# What the exercise asks
Copy out every one of the rows below word for word, leaving out the pictures.

:: Rows

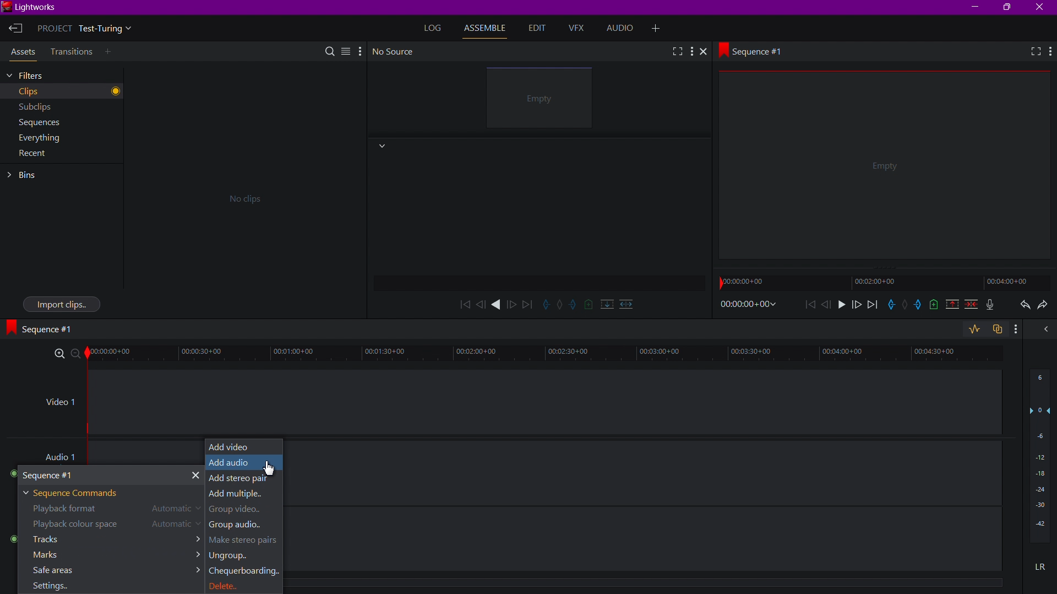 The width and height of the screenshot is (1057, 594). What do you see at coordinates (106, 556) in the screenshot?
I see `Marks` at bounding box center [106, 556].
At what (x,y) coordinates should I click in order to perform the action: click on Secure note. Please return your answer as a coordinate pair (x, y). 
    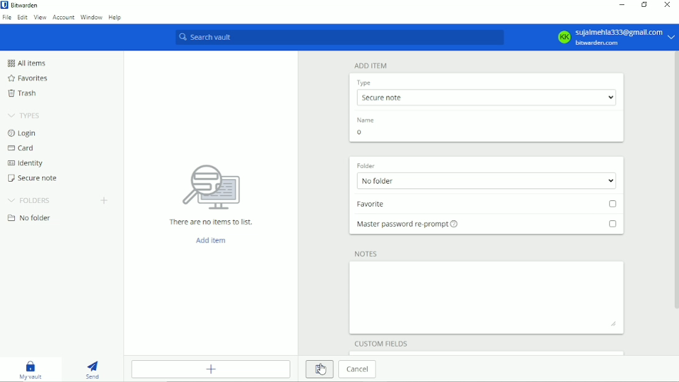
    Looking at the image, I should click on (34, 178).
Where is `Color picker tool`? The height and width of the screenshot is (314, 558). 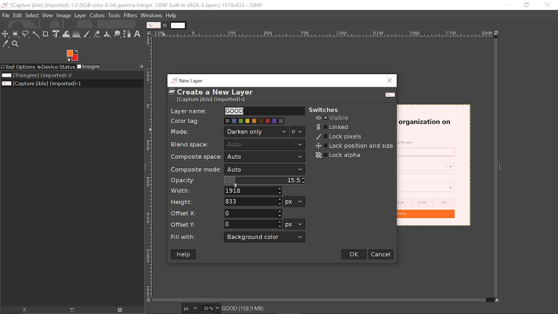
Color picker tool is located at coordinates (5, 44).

::::

# Final answer
 The width and height of the screenshot is (1057, 594). What do you see at coordinates (106, 556) in the screenshot?
I see `Marks` at bounding box center [106, 556].
At what (x,y) coordinates should I click in order to perform the action: click on Secure note. Please return your answer as a coordinate pair (x, y). 
    Looking at the image, I should click on (34, 178).
Where is `Color picker tool`? The height and width of the screenshot is (314, 558). 
Color picker tool is located at coordinates (5, 44).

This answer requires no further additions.